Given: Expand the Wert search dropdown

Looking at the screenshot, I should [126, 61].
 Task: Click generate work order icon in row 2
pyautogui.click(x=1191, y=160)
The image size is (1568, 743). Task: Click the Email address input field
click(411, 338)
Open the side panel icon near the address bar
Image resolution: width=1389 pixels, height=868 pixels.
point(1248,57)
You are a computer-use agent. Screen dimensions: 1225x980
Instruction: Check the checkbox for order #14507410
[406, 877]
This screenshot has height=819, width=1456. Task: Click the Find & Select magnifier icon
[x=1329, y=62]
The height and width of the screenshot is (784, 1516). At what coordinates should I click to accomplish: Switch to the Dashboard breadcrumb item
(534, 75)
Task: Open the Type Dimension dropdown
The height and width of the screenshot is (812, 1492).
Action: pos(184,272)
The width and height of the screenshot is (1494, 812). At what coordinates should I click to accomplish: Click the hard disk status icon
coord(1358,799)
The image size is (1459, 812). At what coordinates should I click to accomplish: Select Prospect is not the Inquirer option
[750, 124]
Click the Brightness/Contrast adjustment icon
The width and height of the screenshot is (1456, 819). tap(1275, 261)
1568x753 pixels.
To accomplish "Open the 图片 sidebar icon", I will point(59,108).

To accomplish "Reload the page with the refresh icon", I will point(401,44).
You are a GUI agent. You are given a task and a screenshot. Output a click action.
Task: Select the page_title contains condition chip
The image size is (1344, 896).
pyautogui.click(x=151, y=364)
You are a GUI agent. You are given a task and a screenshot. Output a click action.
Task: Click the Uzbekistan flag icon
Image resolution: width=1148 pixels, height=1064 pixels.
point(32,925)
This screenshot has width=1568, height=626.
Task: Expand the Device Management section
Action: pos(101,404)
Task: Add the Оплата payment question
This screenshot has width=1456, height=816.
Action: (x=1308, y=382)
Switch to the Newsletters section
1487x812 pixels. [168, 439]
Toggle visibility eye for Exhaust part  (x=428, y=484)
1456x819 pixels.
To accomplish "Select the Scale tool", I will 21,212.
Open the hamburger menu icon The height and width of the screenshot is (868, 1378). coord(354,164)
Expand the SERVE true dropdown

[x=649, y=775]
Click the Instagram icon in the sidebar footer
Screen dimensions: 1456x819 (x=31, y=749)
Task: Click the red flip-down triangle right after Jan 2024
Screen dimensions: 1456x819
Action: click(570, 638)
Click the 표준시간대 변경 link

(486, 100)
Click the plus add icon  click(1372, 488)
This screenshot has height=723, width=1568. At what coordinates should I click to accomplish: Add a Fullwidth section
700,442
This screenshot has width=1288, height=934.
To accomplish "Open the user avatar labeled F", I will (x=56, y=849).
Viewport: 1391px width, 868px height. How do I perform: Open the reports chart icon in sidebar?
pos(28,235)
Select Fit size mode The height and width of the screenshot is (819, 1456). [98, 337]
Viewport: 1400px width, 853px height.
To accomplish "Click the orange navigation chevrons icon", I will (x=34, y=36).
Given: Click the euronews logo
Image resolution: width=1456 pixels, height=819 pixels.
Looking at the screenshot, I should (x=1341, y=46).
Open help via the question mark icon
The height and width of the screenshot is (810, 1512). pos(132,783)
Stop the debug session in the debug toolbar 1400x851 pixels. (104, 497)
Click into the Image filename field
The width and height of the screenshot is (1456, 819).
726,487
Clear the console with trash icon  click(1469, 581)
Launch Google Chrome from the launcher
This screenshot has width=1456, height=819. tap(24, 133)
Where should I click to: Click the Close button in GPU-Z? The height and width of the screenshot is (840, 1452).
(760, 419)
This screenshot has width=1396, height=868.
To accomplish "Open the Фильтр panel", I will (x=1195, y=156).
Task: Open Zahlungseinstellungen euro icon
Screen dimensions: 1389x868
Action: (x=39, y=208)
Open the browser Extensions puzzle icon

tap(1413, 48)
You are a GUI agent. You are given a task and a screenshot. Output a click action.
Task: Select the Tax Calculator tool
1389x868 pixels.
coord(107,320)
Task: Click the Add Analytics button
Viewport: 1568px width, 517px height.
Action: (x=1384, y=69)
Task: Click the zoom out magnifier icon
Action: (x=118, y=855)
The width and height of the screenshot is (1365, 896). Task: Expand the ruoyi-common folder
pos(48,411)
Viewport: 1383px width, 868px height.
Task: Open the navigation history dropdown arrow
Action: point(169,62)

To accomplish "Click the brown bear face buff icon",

··········

EXERCISE:
Return each line of the material above that holds the string "with".

EXERCISE ANSWER:
To accomplish "Reload the page with the refresh icon", I will point(401,44).
Clear the console with trash icon  click(1469, 581)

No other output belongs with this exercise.